Ciò che si legge delle cronache democratiche in Sicilia è sconfortante. Risse, reciproche accuse, minacce, argomenti antimafia branditi reciprocamente tra colleghi di partito (in una sorta di chiasmo del sospetto e della riprovazione), accordi sottobanco, liste presentate sotto mentite spoglie.
Da tempo, sono state raccolte migliaia di firme per il referendum sul governo regionale. E se il partito vuole incominciare a fare le 'doparie', come spesso si sente ripetere e come si legge in tutti i documenti del Pd a tutti i livelli, dovrebbe iniziare proprio dalla Sicilia, ora che si avvicina l'ora del vespro. Fissando una data per il referendum tra iscritti ed elettori, aprendo un dibattito politico serio e rigoroso, nella sostanza e anche nella forma, per capire come si presenterà il Pd a livello regionale, se la questione della legalità è negoziabile, se ci sono idee diverse circa la leadership di una delle regioni italiane che più contano, sotto ogni punto di vista.

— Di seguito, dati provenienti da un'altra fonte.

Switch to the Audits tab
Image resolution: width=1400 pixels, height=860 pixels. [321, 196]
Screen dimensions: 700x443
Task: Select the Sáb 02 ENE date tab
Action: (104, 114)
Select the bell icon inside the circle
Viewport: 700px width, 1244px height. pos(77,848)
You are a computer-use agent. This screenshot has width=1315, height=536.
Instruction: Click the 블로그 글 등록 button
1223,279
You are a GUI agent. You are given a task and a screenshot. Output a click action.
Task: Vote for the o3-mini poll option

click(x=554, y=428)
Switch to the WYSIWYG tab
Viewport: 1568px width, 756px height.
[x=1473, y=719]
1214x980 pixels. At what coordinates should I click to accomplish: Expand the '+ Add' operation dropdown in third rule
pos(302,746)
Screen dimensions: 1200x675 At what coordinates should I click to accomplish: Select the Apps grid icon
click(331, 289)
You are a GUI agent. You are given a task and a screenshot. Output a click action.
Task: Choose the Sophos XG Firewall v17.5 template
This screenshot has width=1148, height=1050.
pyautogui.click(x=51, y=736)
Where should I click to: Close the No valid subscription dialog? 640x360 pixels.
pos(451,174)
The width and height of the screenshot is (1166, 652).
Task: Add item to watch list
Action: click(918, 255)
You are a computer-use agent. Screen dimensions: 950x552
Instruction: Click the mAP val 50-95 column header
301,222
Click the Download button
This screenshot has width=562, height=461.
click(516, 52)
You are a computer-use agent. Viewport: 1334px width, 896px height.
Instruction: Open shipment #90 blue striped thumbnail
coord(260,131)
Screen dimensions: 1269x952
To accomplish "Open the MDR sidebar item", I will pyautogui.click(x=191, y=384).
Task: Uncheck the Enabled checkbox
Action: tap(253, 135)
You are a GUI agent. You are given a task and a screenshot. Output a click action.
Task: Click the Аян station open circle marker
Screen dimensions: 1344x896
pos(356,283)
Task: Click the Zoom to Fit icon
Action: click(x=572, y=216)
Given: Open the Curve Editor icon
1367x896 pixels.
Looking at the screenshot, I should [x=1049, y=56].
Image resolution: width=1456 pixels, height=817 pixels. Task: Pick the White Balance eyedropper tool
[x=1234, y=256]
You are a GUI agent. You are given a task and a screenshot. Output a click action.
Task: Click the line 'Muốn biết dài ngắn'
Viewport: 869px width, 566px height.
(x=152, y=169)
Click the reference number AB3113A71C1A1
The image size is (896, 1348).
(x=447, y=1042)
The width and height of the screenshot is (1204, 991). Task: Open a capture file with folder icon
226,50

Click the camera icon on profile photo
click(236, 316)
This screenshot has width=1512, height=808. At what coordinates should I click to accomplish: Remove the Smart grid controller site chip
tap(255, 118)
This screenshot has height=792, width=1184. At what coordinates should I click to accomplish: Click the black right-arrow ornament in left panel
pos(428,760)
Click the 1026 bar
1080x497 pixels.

Partire dalla Sicilia e, in occasione del centocinquantesimo, proprio da Marsala, dove il partito, anziché minacciare espulsioni nei confronti di chi chiede le primarie (e non di chi vota il bilancio della giunta della destra, perché succede anche questo), dovrebbe indire le primarie e scegliere un candidato sindaco con il consenso dei cittadini e non solo dei notabili.
Se il Pd vuole cambiare l'Italia, deve partire proprio da lì, dal porto di Garibaldi. Altrimenti, verrebbe da pensare che il modello siciliano, con tutte le sue ambiguità, è un modello da esportare anche nel resto del Paese. Quella siciliana è, insomma, questione nazionale. La sua eco giunge fino a qui. E rischia di non arrivare solo quella.